▶ [TASK GOAL]
State how many lines in the entries below contain the word "should". Reply with the number only.

Start

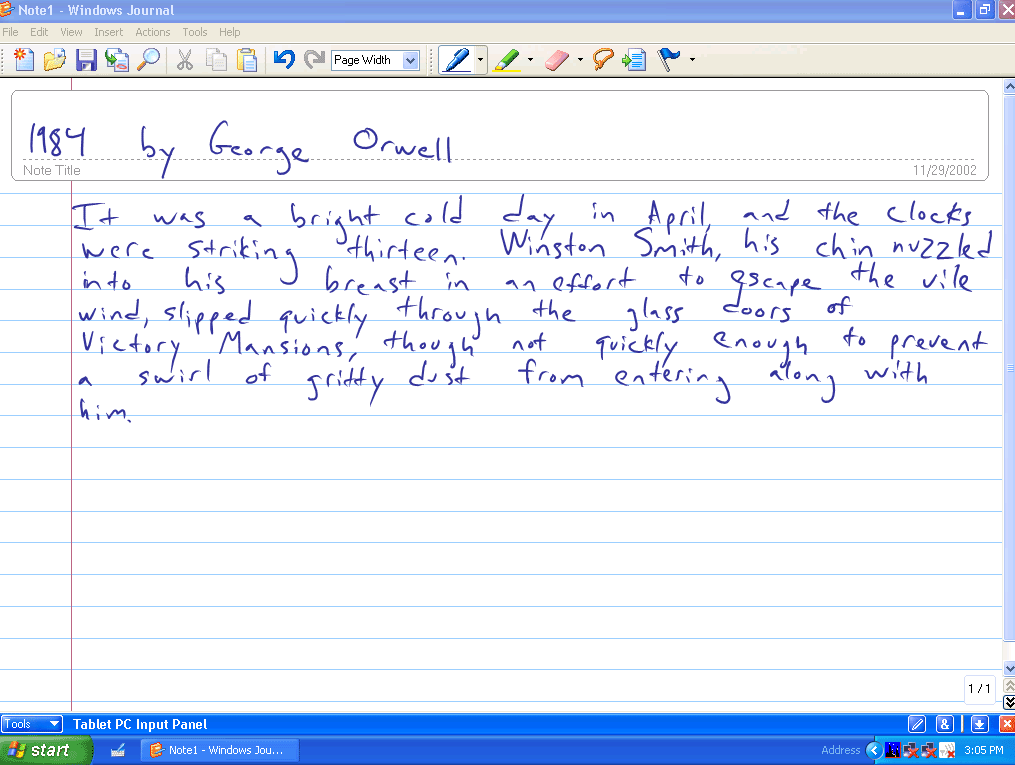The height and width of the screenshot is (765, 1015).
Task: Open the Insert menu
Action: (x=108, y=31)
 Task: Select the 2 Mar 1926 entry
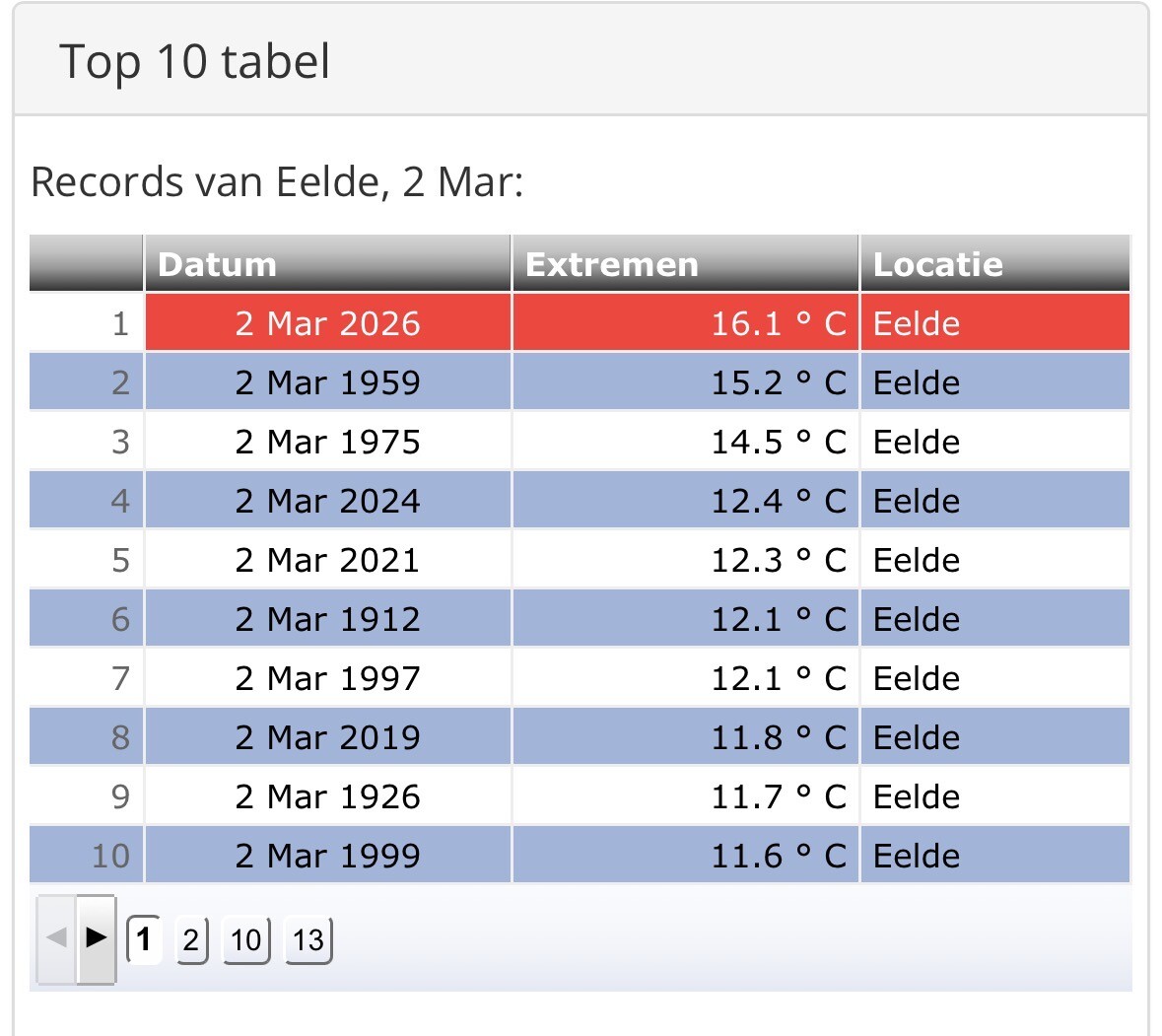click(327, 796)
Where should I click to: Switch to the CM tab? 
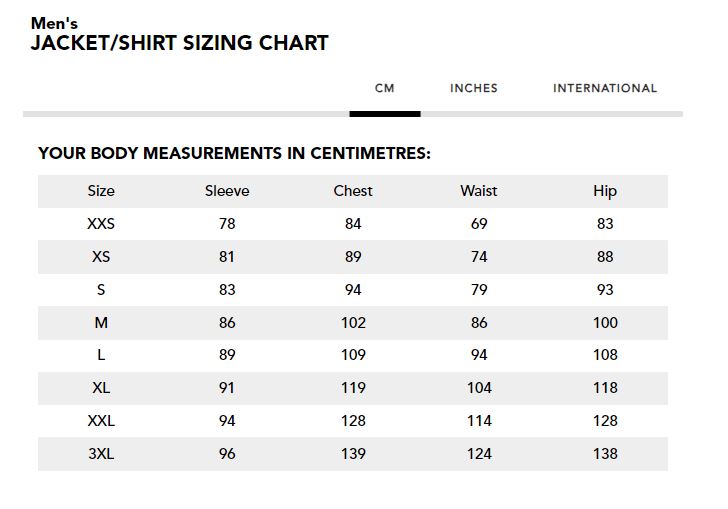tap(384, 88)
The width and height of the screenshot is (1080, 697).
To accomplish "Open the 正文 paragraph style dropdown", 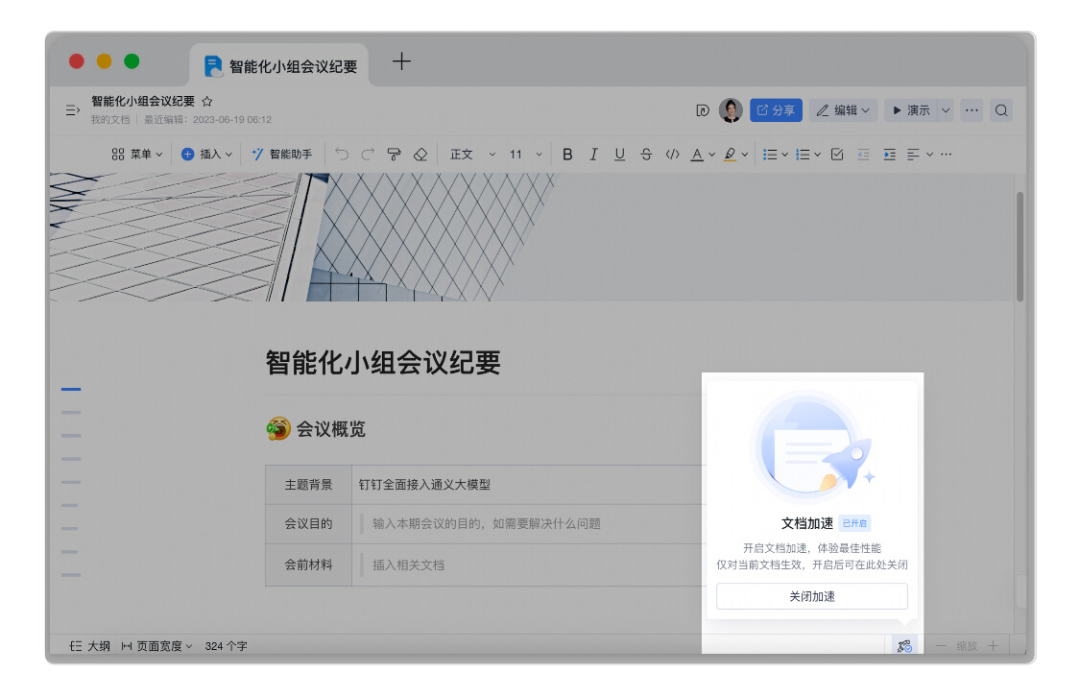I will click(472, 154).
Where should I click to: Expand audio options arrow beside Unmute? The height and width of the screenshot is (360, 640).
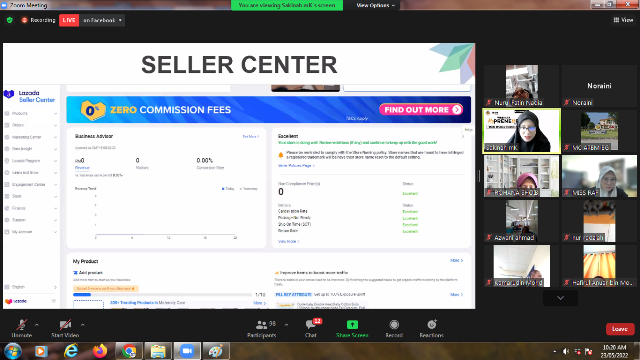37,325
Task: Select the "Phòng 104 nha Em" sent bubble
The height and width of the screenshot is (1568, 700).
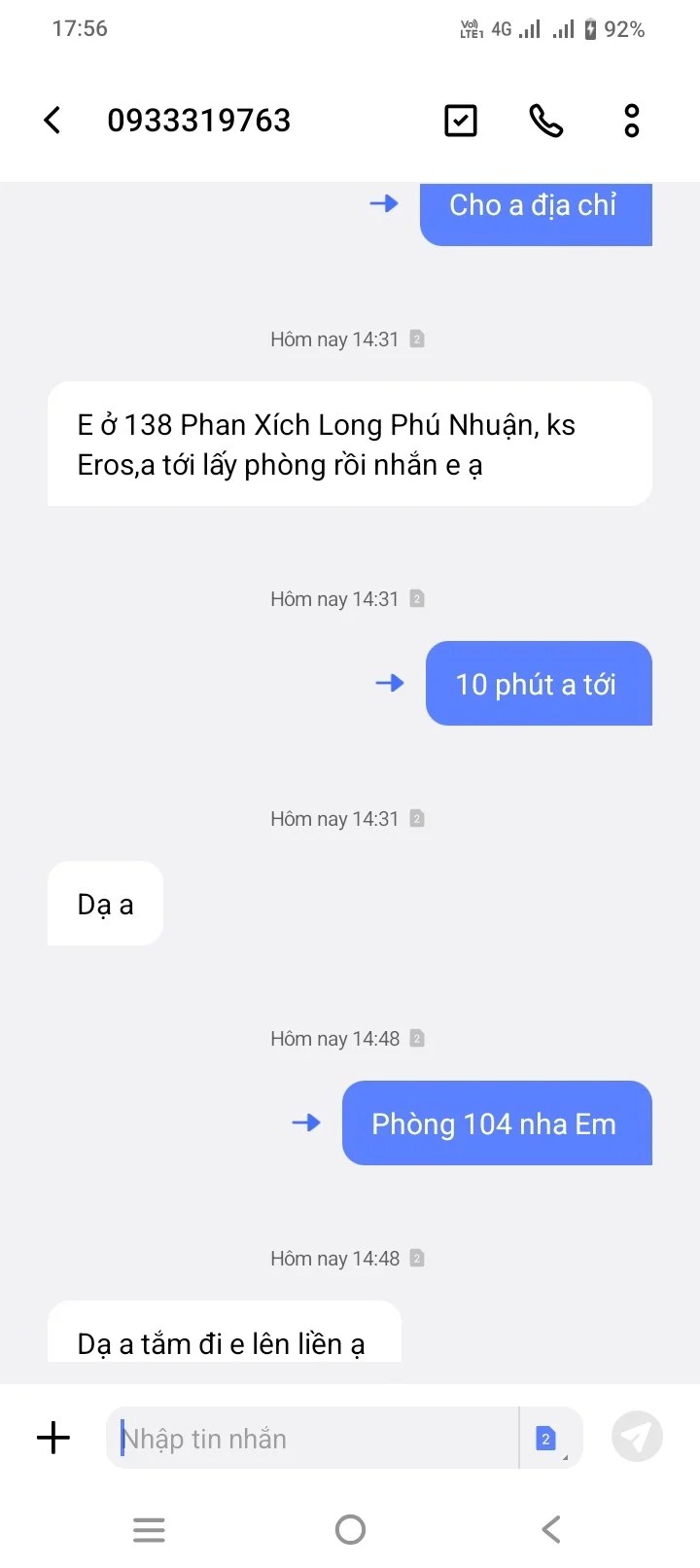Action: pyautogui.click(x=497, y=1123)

End

▶ [EXERCISE SOLUTION]
2